Problem ::
Lay out everything from the line containing "Click the swap viewer orientation icon" down to the end of the records as a Markdown table with columns No. and Text, one row per line and blank lines omitted. Leave out the pictures.

———

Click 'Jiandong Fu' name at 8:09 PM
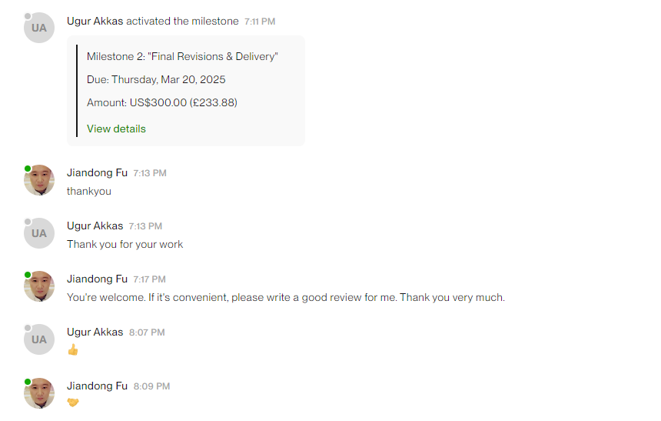Screen dimensions: 661x421 coord(97,386)
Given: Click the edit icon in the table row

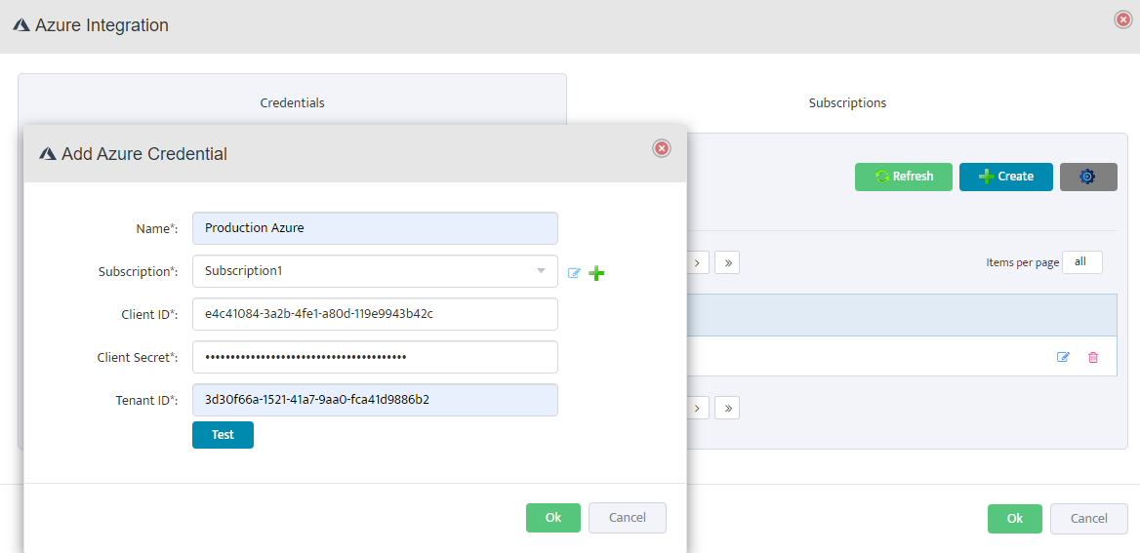Looking at the screenshot, I should pyautogui.click(x=1063, y=357).
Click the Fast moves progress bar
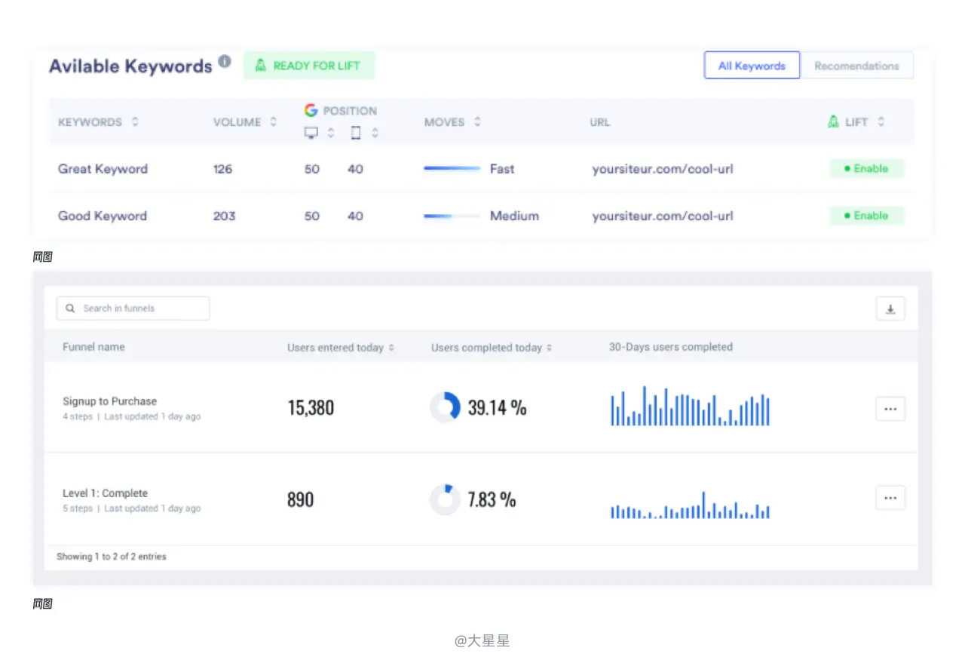 point(452,169)
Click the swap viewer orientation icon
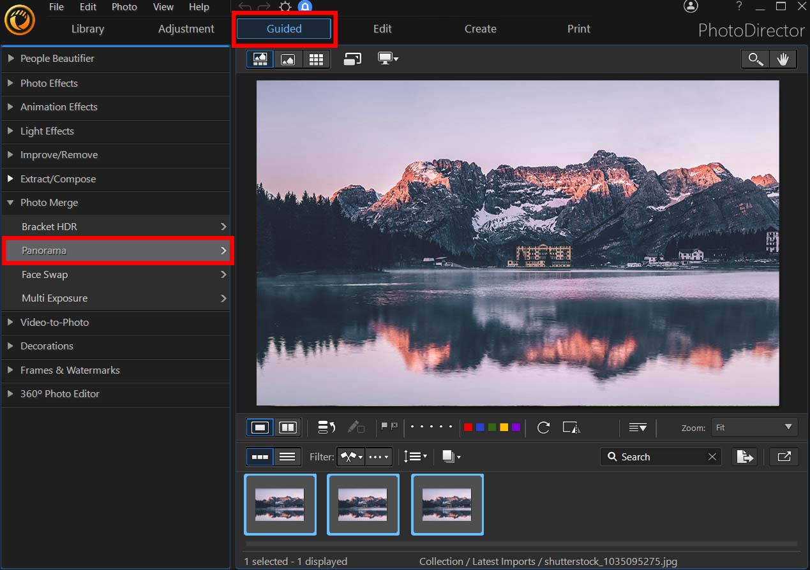The width and height of the screenshot is (810, 570). 352,58
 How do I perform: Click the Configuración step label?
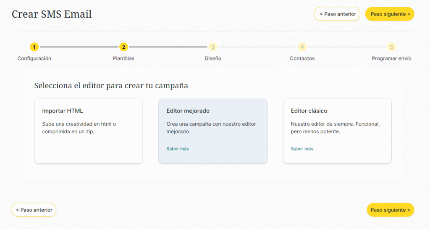[x=34, y=58]
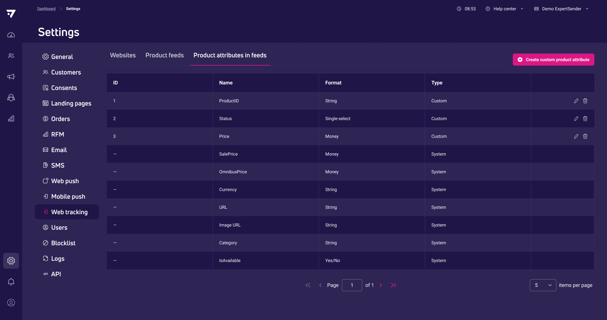Select the Customers people icon in sidebar
607x320 pixels.
[11, 56]
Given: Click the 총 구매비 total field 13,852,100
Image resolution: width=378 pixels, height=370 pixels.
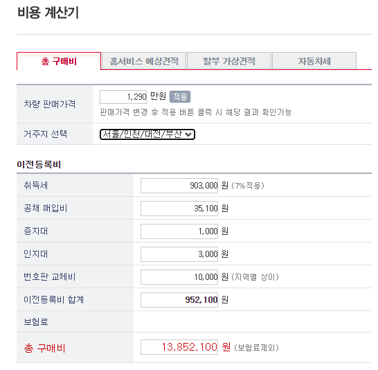Looking at the screenshot, I should point(179,347).
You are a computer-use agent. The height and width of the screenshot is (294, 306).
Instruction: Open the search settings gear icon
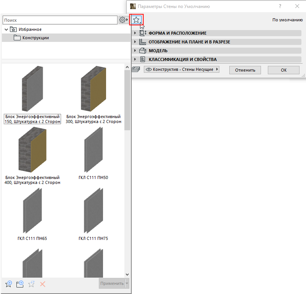pos(123,19)
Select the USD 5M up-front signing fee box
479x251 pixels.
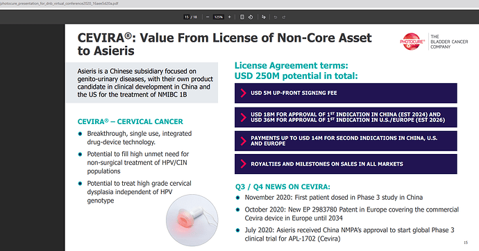coord(346,93)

———

The solution ::
| No. | Text |
|---|---|
| 1 | Click the swap viewer orientation icon |
| 2 | The width and height of the screenshot is (810, 570). 352,58 |
| 3 |  How do I perform: Click the Configuración step label? |
| 4 | [x=34, y=58] |
| 5 | Select the Customers people icon in sidebar |
| 6 | 607x320 pixels. |
| 7 | [11, 56] |
| 8 | Given: Click the 총 구매비 total field 13,852,100 |
| 9 | Image resolution: width=378 pixels, height=370 pixels. |
| 10 | Looking at the screenshot, I should point(179,347). |
| 11 | You are a computer-use agent. The height and width of the screenshot is (294, 306). |
| 12 | Instruction: Open the search settings gear icon |
| 13 | pos(123,19) |
| 14 | Select the USD 5M up-front signing fee box |
| 15 | 479x251 pixels. |
| 16 | coord(346,93) |